Required work – Your answer must be an exact copy of the data below, minus any pictures.
+++
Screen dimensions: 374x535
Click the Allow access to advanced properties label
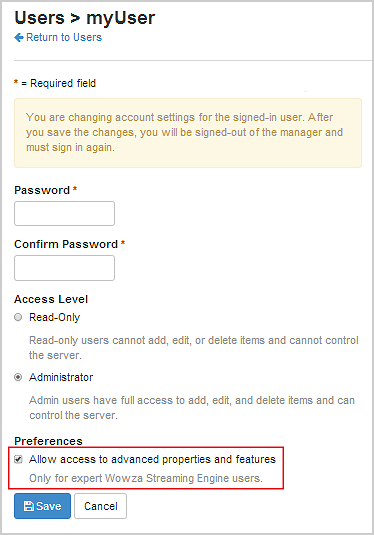(152, 459)
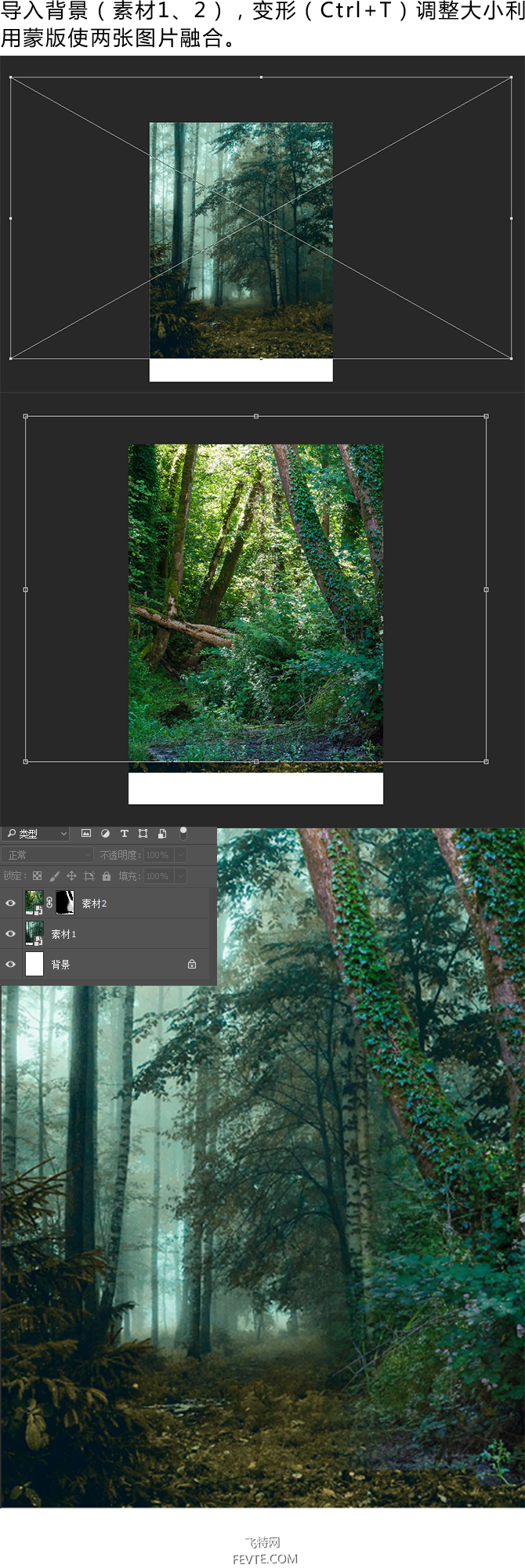The width and height of the screenshot is (525, 1568).
Task: Expand the 填充 fill dropdown arrow
Action: click(180, 876)
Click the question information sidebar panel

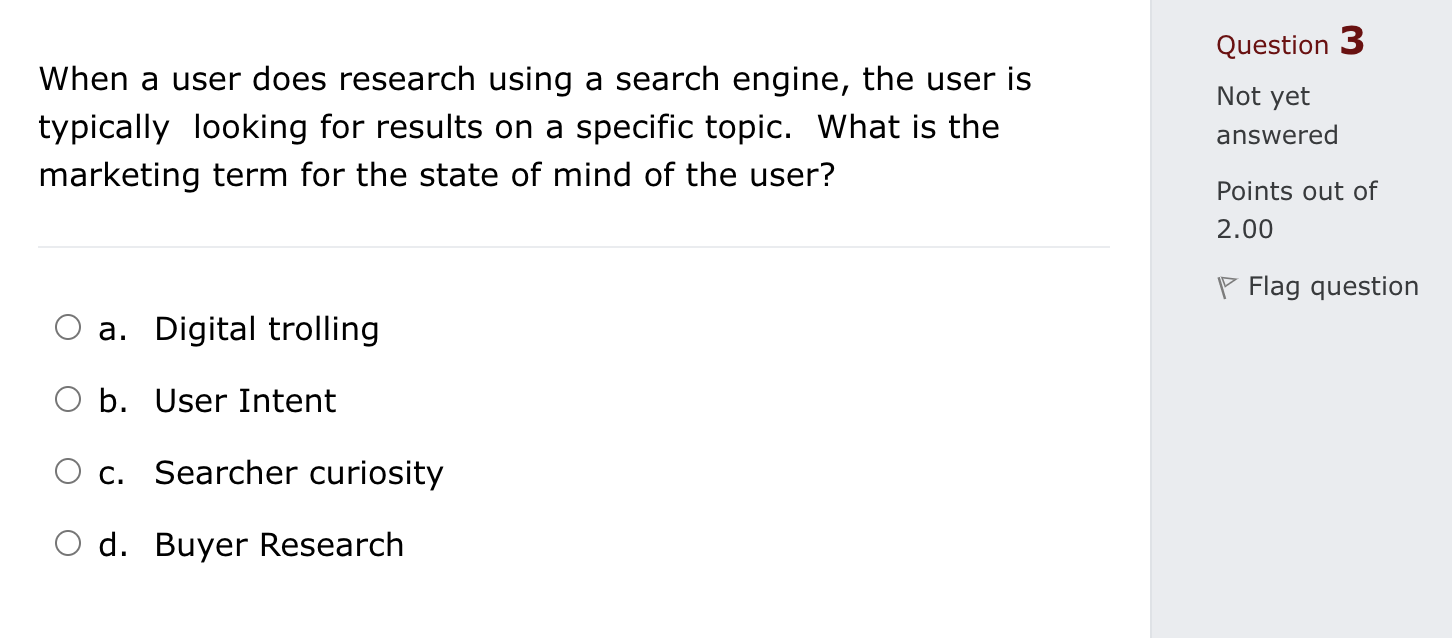pos(1300,450)
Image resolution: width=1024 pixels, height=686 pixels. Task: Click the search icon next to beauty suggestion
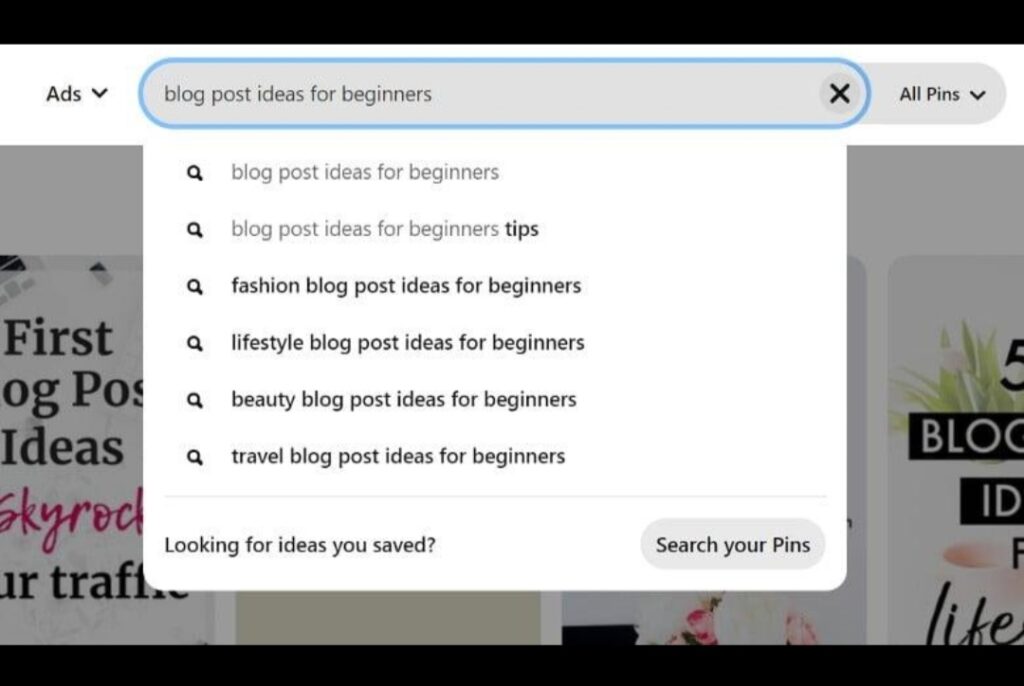pyautogui.click(x=194, y=399)
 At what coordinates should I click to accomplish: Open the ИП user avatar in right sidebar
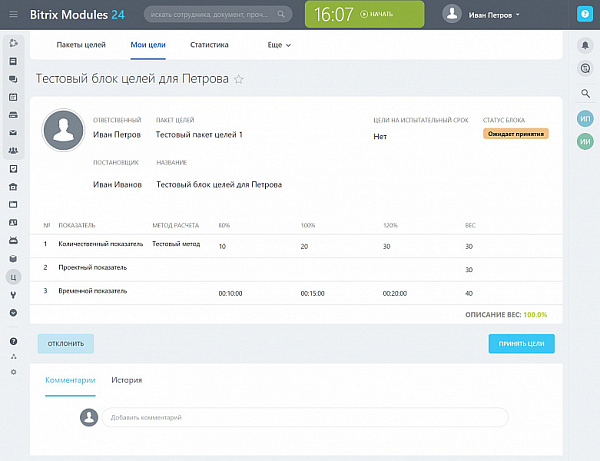(x=585, y=118)
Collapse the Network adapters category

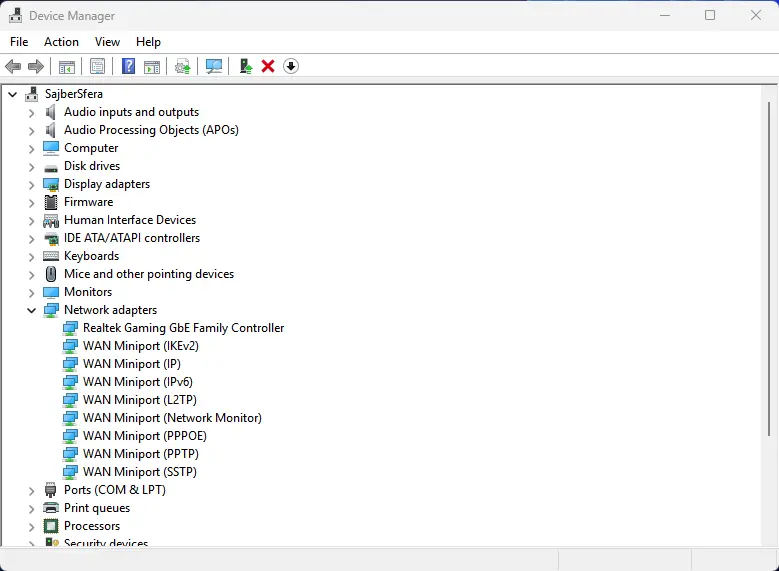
+++
Solution for this exercise –
Screen dimensions: 374x535
Click the Allow access to advanced properties label
(152, 459)
The width and height of the screenshot is (525, 1568).
Task: Expand the 填充 fill dropdown arrow
Action: click(180, 876)
Click the question information sidebar panel

pos(1300,450)
Image resolution: width=1024 pixels, height=686 pixels. Task: Click the search icon next to beauty suggestion
pyautogui.click(x=194, y=399)
 At what coordinates should I click to accomplish: Open the ИП user avatar in right sidebar
(x=585, y=118)
Collapse the Network adapters category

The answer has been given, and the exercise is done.